The Butterflies & Blooms exhibition will be a permanent, year-round feature of the Education Center. Filled with hundreds of live butterflies and moths, this Lepidopteran exhibition includes species native to South America, Asia, North America, and Africa, as well as those native to Illinois.
In addition, a meteorology station will offer a course allowing teens to explore the interaction between weather, climate, and ecosystems.

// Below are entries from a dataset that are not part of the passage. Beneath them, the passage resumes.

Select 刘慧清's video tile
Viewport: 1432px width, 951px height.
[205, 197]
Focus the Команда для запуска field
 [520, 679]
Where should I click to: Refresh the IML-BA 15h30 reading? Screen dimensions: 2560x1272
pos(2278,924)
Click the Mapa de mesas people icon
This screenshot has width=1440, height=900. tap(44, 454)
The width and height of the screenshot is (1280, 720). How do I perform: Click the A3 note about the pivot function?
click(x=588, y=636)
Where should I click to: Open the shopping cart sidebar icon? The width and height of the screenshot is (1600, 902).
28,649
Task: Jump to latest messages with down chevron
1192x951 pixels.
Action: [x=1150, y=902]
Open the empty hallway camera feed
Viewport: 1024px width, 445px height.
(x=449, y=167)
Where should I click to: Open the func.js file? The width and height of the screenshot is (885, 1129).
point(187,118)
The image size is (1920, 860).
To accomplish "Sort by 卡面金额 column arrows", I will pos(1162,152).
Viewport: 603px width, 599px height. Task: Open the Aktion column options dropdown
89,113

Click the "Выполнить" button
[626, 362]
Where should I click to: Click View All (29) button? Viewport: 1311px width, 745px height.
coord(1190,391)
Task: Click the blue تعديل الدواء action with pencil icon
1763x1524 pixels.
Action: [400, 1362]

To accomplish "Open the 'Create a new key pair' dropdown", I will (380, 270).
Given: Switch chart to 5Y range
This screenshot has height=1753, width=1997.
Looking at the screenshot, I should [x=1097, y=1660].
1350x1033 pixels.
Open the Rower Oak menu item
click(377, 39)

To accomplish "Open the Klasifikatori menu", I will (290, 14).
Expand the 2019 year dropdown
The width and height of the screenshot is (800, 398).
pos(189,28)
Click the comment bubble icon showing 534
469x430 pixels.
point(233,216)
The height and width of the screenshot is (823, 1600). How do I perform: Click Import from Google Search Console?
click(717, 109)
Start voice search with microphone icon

New Education Center, New Programs
Garden educators are developing new program concepts for the Education Center that illuminate the genius of nature and the cross-disciplinary knowledge behind plant science research, development, and discovery. These programs include the following:
- Biomimetic Solutions: The Garden will expand on a nascent collaboration with the engineering department at Northwestern University to develop a multisession biomimicry course that will challenge teens to examine the natural structures around them and to use unique features of those structures to address human design problems.
- Defending the Pollinators: As a core feature of the Education Center's programming and informal messaging to its audiences, the Garden will create an integrated pollinator story consisting of the Butterflies & Blooms exhibition, an observation beehive, and associated Garden science reports and other media that help visitors understand our reliance on pollinators and what threatens and protects them.
- Weather, Meteorology, and Climate—The Plant Connection: New scientific instruments, including a meteorological (MET) station; access to plant population data collected by Garden scientists; and the new GIS lab at the Plant Science Center will inform a weather, climate, and climate-change modeling course allowing teens explore the interaction between weather, climate, and ecosystem function.
- The Chemistry and Physics of Cooking: Participants will explore the math and science of cooking and the processes that transmute carbohydrates, starch, and protein into nutritional failure or success. The teaching kitchen has been funded by the ITW Foundation.
- Communicating Science to the Public—The Young Have It: The atrium will provide a wonderful venue for displays that engage the visiting public with the Garden's mission and research. The atrium can present the work of advanced high-school students working in a new summer program focused on science communications. The Astellas Atrium has been funded by Astellas USA Foundation.
Education Center Garden
The south end of the Center will open onto a shaded terrace that can accommodate classes or simply offer comfortable seating and viewing onto a new lawn and garden. Based on a concept vision by renowned landscape architect Mikyoung Kim, the Education Center Garden will be a vibrant central place for children to explore. Features include a series of multisensory gardens and a shallow stream. A great lawn of wave-like knolls will slope into an amphitheater, and wide, tree-shaded paths will include special areas for hiding, learning, and gathering. The garden will be designed and built by Jacobs/Ryan Associates.